> [Work order 1] Reproduce the passage on the book 28 Stories of AIDS in Africa word for word, beginning at the words "In 28, you’ll" and stopping after "impossible to forget.".
> [Work order 2] Carry on the passage about the book 28 Stories of AIDS in Africa from the point where it stops.

I’ve been reading a book entitled 28 Stories of AIDS in Africa compiled by Stephanie Nolen. The publicity for the book states

In 28, you’ll meet the doctor dodging bullets as she runs a makeshift clinic in war-torn Congo, hear why Nelson Mandela decided to go public about the cause of his son’s death, encounter the trucker who has spent a lifetime picking up prostitutes on the lonely highways of East Africa, and have an audience with the Botswanan beauty queen proud to be crowned ‘Miss HIV Stigma-free’. Stephanie Nolen’s eloquent and sympathetic book paints a fresh and inspiring portrait of Africa in crisis, making it impossible for us to ignore and impossible to forget.

Zimbabwean, Prisca Mhlolo shares her story in this remarkable book. You can read her account here and we encourage you to buy 28 Stories of AIDS in Africa online. Below is a short excerpt from Prisca’s story . . .

> [Material supplied]
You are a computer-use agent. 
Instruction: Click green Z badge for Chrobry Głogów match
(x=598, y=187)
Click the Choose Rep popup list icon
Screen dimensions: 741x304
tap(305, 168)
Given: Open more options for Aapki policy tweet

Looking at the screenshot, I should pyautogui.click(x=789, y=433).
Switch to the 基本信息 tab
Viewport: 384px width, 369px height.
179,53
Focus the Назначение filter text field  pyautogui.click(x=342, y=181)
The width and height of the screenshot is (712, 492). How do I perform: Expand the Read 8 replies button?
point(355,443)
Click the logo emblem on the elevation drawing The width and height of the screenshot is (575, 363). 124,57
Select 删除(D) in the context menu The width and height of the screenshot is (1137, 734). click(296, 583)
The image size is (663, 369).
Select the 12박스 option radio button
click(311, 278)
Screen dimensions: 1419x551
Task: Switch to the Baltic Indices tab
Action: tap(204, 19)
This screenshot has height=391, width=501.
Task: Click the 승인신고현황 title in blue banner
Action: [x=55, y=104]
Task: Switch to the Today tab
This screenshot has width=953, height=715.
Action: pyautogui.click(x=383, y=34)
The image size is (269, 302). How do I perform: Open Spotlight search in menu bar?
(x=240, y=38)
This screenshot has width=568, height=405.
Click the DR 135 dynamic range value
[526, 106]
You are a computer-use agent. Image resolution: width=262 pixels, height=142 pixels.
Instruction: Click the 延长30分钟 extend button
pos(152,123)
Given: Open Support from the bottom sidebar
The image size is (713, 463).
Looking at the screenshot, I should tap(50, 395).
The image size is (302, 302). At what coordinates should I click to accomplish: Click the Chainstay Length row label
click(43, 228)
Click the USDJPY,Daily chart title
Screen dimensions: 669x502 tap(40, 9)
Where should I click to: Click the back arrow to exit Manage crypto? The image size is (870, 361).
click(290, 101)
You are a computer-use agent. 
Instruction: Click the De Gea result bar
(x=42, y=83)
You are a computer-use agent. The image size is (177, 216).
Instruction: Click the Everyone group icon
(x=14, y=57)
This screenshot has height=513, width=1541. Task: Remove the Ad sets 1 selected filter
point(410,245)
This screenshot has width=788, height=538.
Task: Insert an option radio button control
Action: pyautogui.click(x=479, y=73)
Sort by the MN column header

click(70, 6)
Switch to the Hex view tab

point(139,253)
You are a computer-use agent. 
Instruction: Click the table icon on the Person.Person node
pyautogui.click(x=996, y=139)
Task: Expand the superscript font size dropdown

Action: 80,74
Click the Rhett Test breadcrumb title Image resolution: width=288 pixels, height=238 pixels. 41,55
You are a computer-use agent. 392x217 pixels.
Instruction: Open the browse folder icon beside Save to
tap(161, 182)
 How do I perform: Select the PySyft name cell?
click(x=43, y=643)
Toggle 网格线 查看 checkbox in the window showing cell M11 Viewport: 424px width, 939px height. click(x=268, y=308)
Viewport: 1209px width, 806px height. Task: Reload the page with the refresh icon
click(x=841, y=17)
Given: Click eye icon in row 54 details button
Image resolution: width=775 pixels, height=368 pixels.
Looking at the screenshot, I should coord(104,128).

> [Output 1]
In 28, you’ll meet the doctor dodging bullets as she runs a makeshift clinic in war-torn Congo, hear why Nelson Mandela decided to go public about the cause of his son’s death, encounter the trucker who has spent a lifetime picking up prostitutes on the lonely highways of East Africa, and have an audience with the Botswanan beauty queen proud to be crowned ‘Miss HIV Stigma-free’. Stephanie Nolen’s eloquent and sympathetic book paints a fresh and inspiring portrait of Africa in crisis, making it impossible for us to ignore and impossible to forget.

> [Output 2]
All the anger shock and pain of that moment were clear in Prisca’s face twenty later years later. “The way she said it was something else: AIDS! Where did the AIDS come from? I looked down at my daughter in my lap and she was not a child any more, she was something-she was now AIDS to me. I didn’t want anything to do with that child. I took her and threw her-she hit the corner of the desk and got a big cut. She collapsed. And I ran from that hospital into the street screaming. Doctors were coming and they wanted to get hold of me but they couldn’t because I was running. In Mazoe Street, just by the entrance, I collapsed. The next thing I knew, I woke up and it was two weeks later.”

When she awoke in a hospital bed with her husband standing next to her, she turned to him in anguish. “I said, ‘Bruce, we are dying, we are already dead.’ He said, ‘Why?’ I told him about Agnes. I told him, ‘Because of AIDS. ‘I’m a moving grave as you see me.’ That’s what I told him.